Kornbluh speculated that, had Kirkpatrick’s findings been declassified years ago, they would have changed the public debate about covert operations – against Cuba and other countries.
“For years, (the report) has been something of a Holy Grail for historians, students and those who participated in the still-controversial effort to overthrow Fidel Castro,” Kornbluh said.
Kirkpatrick’s report berated the CIA for “misinforming Kennedy administration officials, bad planning, inadequate intelligence, treating rebel leaders as `puppets,’ and conducting an overt military operation beyond `Agency responsibility as well as Agency capability,’ ” according to a press release from the National Security Archive.
But a lengthy and heated rebuttal written by CIA Deputy Director Richard Bissell blamed the “political requirement of deniability” for the invasion’s failure and held “senior policy makers” – probably, historians speculate, a veiled reference to Kennedy’s administration – responsible for decisions that undermined the operation.
“Inherent in this situation was a clear conflict between two goals, a conflict of the sort familiar with recent American history. One objective was that . the Castro regime should be overthrown. The other was that the political and moral posture of the United States before the world at large should not be impaired. The basic method of resolving this conflict . was attempting to carry out actions against Castro in such a manner that the official responsibility of the U.S. government could be disclaimed,” wrote Bissell.
In 1960, President Eisenhower approved a CIA plan entitled “A Program of Covert Action Against the Castro Regime” and authorized the Agency to prepare to overthrow Castro’s government, which was seen as a launching pad for Soviet influence in the Western Hemisphere.
The project called for the “formation of a Cuban exile organization to attract . a propaganda offensive . the creation of a clandestine intelligence force inside Cuba . and the development of a small paramilitary force to organize, train and lead resistance groups.”
But between the formulation of that plan and Kennedy’s inauguration, the Agency altered its view of the situation in Cuba, saying it had become “militarily infeasible to overthrow the Castro regime except by the commitment to combat of a sizable organized military force.”
On April 16, 1961, eight U.S. B-26 bombers, disguised as defectors from Castro’s own air force, attacked Cuban airfields. The air raids decimated half of Castro’s air force. But instead of finishing off the rest of the Cuban planes, Kennedy called off the raids.
Meanwhile, a brigade of 1,511 men steamed forward. The invasion forces were laden with machine guns, mortars, rocket launchers, flame-throwers, five tanks, 12 heavy trucks, an aviation fuel tank truck, a bulldozer and numerous other trucks and tractors.

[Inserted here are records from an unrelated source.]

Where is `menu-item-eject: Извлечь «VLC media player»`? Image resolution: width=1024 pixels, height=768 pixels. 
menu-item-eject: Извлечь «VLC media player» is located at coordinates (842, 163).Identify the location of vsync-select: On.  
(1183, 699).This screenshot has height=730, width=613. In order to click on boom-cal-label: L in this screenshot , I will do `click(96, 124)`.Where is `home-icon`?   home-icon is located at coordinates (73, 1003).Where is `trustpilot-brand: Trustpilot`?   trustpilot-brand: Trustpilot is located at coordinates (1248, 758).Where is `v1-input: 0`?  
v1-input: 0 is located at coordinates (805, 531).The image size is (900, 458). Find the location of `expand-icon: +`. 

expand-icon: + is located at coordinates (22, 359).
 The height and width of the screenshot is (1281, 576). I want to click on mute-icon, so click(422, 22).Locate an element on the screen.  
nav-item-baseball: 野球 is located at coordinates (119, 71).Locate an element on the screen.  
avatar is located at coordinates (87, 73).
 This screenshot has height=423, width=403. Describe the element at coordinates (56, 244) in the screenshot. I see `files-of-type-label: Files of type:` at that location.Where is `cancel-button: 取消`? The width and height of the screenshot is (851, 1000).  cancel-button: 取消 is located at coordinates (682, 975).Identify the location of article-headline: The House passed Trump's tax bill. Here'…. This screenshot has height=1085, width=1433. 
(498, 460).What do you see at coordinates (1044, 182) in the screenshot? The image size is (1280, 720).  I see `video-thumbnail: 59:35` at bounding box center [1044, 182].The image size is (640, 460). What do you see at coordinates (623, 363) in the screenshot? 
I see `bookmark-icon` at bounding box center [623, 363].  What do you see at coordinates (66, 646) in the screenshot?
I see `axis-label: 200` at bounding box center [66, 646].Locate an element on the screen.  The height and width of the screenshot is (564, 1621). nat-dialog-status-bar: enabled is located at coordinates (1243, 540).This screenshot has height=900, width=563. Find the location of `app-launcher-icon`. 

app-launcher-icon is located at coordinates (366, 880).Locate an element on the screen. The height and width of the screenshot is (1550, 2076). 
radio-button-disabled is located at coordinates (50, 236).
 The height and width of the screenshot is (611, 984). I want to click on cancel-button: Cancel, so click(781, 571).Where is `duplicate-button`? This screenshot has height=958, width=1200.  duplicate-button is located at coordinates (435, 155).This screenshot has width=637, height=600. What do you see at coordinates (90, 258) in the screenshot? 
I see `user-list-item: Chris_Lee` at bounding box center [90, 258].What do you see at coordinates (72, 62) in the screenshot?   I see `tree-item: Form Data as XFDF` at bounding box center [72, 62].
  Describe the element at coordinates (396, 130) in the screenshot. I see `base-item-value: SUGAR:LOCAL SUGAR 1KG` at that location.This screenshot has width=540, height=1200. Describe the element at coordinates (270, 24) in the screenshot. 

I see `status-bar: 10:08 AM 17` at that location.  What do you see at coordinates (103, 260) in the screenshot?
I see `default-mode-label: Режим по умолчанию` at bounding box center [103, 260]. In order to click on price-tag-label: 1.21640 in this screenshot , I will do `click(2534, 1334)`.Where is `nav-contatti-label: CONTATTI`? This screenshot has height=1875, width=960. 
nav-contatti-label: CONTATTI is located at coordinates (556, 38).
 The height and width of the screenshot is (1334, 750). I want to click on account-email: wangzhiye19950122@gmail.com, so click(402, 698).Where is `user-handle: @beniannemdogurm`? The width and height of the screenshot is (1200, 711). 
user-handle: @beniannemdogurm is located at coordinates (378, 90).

The CIA stockpiled additional arms and equipment at an Anniston, Alabama military base to furnish some 30,000 dissidents who were expected to rally to the invading rebels.
After two days of fighting, the invading soldiers were vanquished. American frogmen picked 26 survivors off the beach, but the rest of the force had either been killed or captured.
Kornbluh says the shortcomings of the Cuban project are underscored in Kirkpatrick’s report.
“The operation . was originally conceived as a `clandestine build-up of guerrilla forces that would cost $4 million, (but) the project ballooned into an overt paramilitary assault costing $46 million,” he wrote. The CIA overestimated Cuban willingness to join with the invaders and overthrow Castro, Kirkpatrick added, and the Agency misinformed the White House.
According to Kirkpatrick, the Agency failed to warn Kennedy “that success had become dubious and to recommend that the operation be therefore canceled.”
But the press widely reported that military preparations for a Cuban insurrection were underway in southern Florida. The CIA would have faced enormous embarrassment if it had ended the project.
In the end, Kirkpatrick wrote, “the choice was between retreat without honor and a gamble between ignominious defeat and dubious victory.”